Information
※

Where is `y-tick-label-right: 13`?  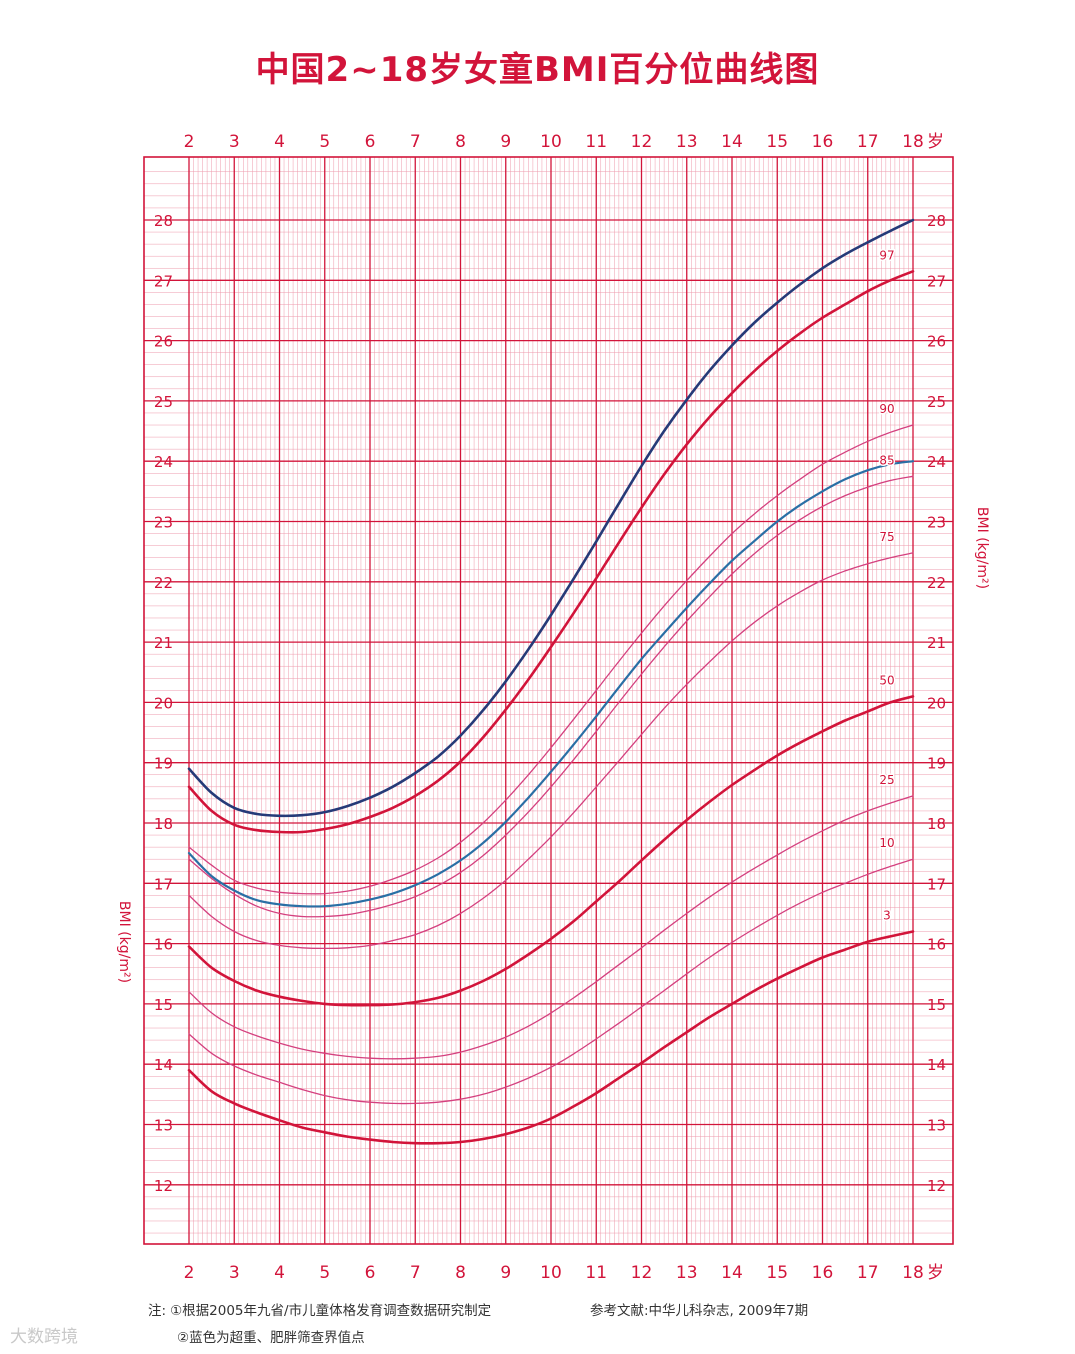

※

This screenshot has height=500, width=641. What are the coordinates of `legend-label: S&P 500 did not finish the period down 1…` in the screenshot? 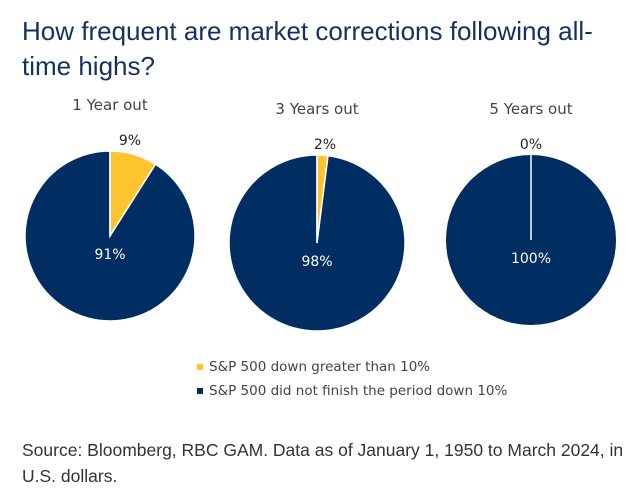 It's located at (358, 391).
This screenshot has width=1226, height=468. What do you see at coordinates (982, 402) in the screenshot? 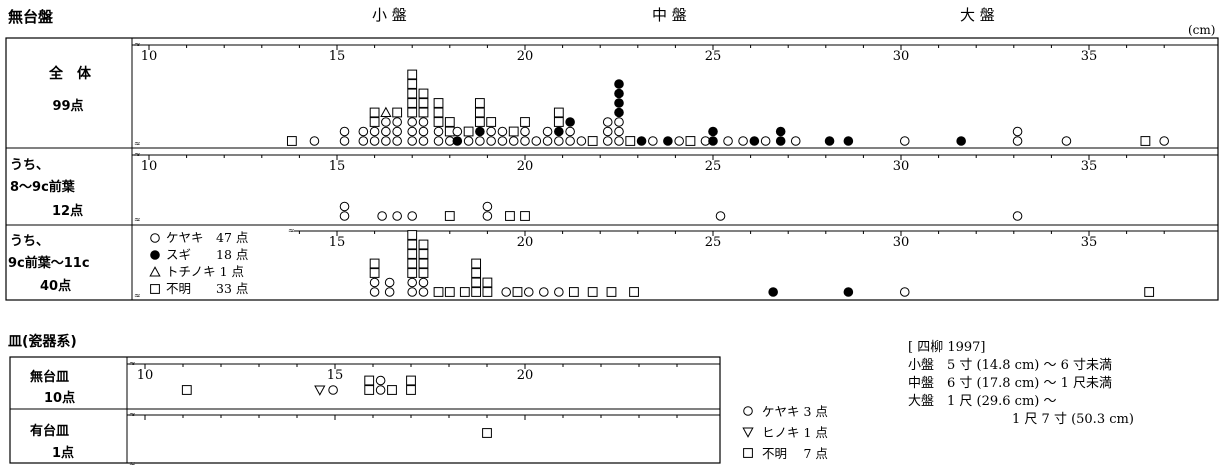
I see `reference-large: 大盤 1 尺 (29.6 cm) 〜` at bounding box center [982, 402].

※

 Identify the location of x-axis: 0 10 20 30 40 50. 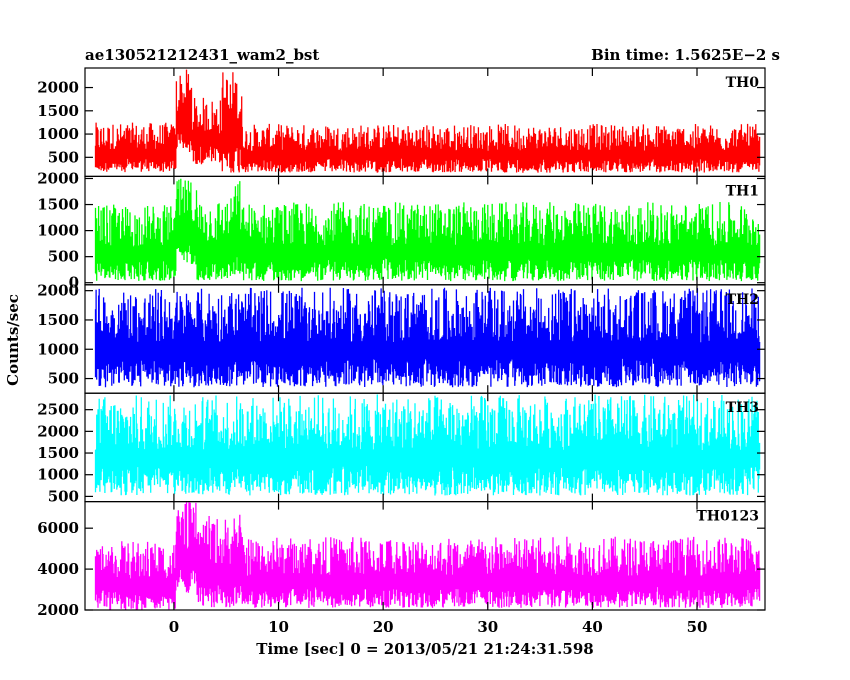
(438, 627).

※

What you have to do
Copy the lines word for word, starting at the line containing "This screenshot has width=1226, height=468." and ending at the line containing "center [982, 402].". Leave the pictures out.

Response below
This screenshot has width=1226, height=468. What do you see at coordinates (982, 402) in the screenshot? 
I see `reference-large: 大盤 1 尺 (29.6 cm) 〜` at bounding box center [982, 402].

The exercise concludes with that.